Task to carry out: Output the span of lines from the one that contains "Screen dimensions: 1024x576" through the end of the records, inclusive, exactly as written and free of pictures.

Screenshot grounding data:
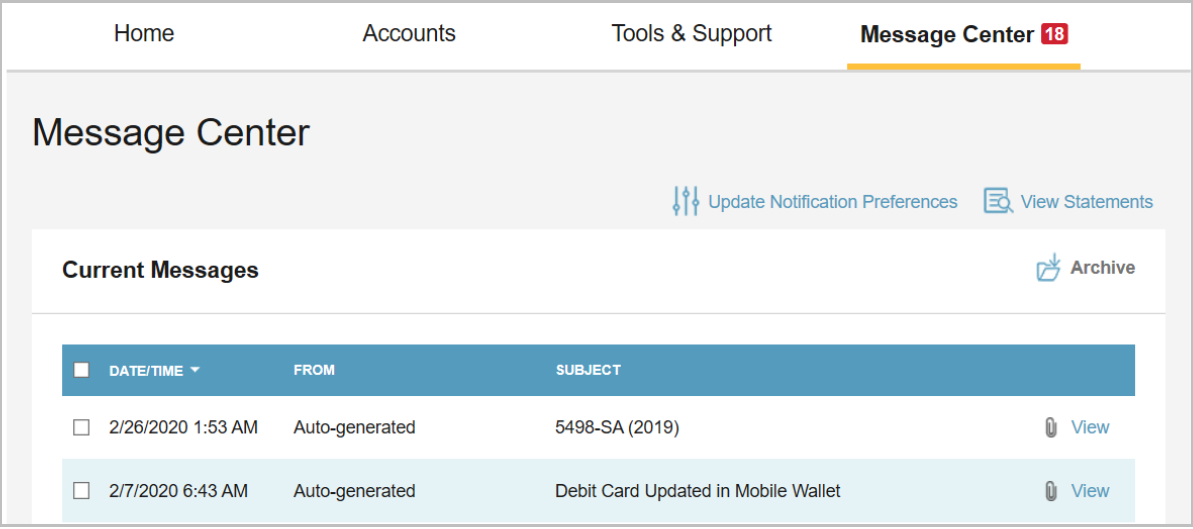The image size is (1193, 529).
Task: Select the checkbox for the 2/7/2020 message
Action: pos(82,491)
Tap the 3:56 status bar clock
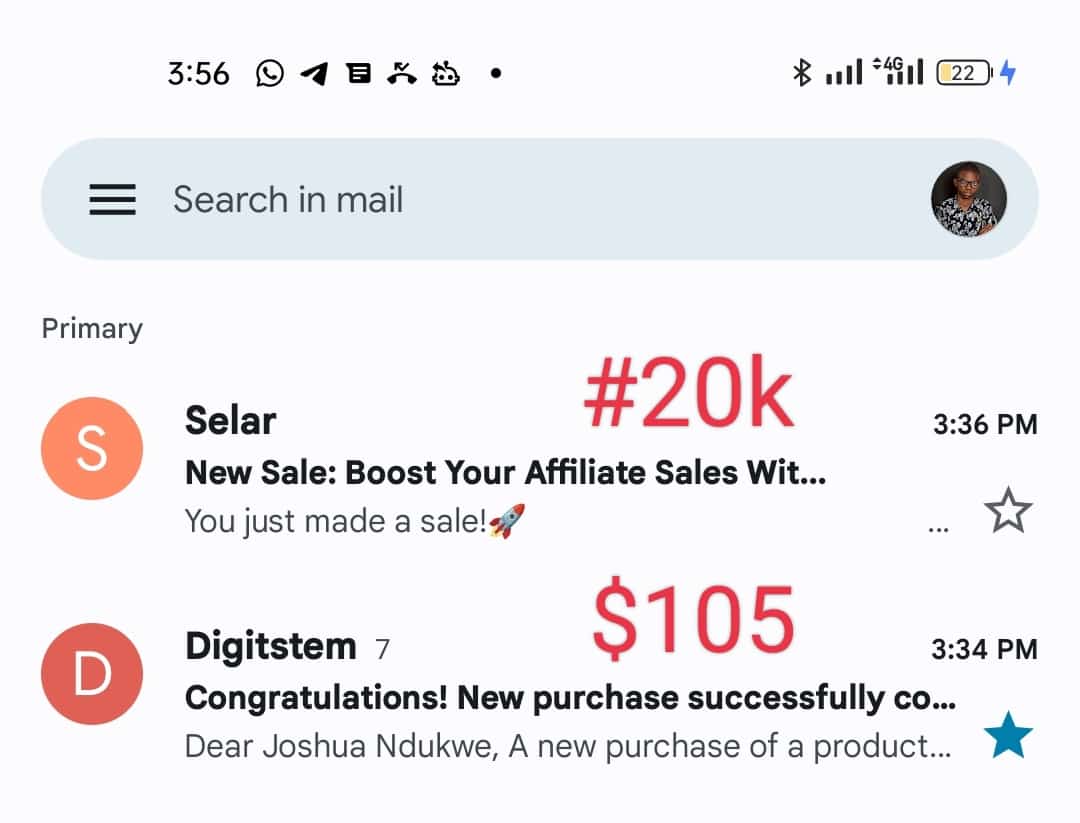Viewport: 1080px width, 823px height. point(198,74)
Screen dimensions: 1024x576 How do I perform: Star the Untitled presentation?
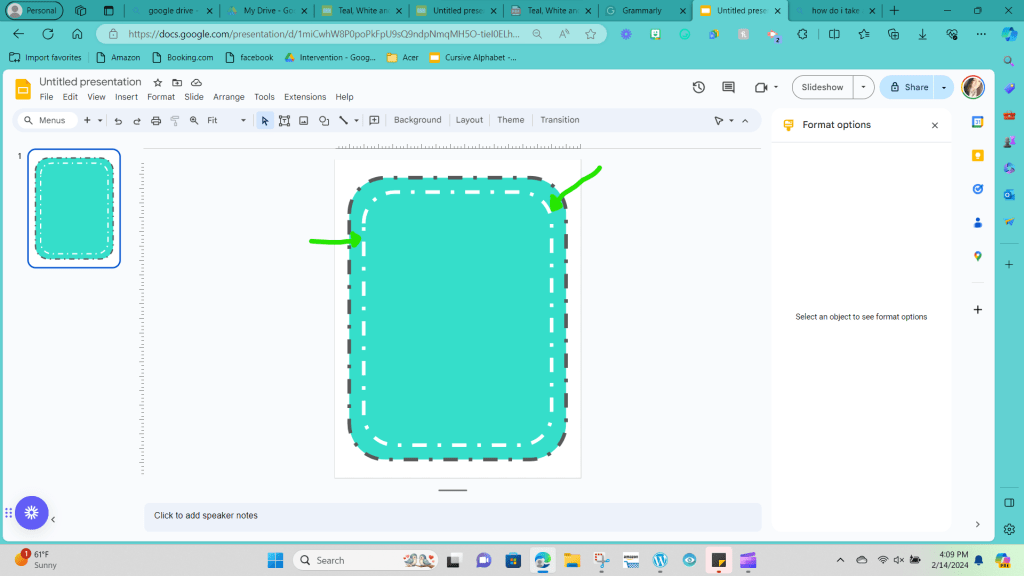click(157, 82)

Task solution:
Screen dimensions: 1024x576 How do I perform: Star the Untitled presentation?
click(157, 82)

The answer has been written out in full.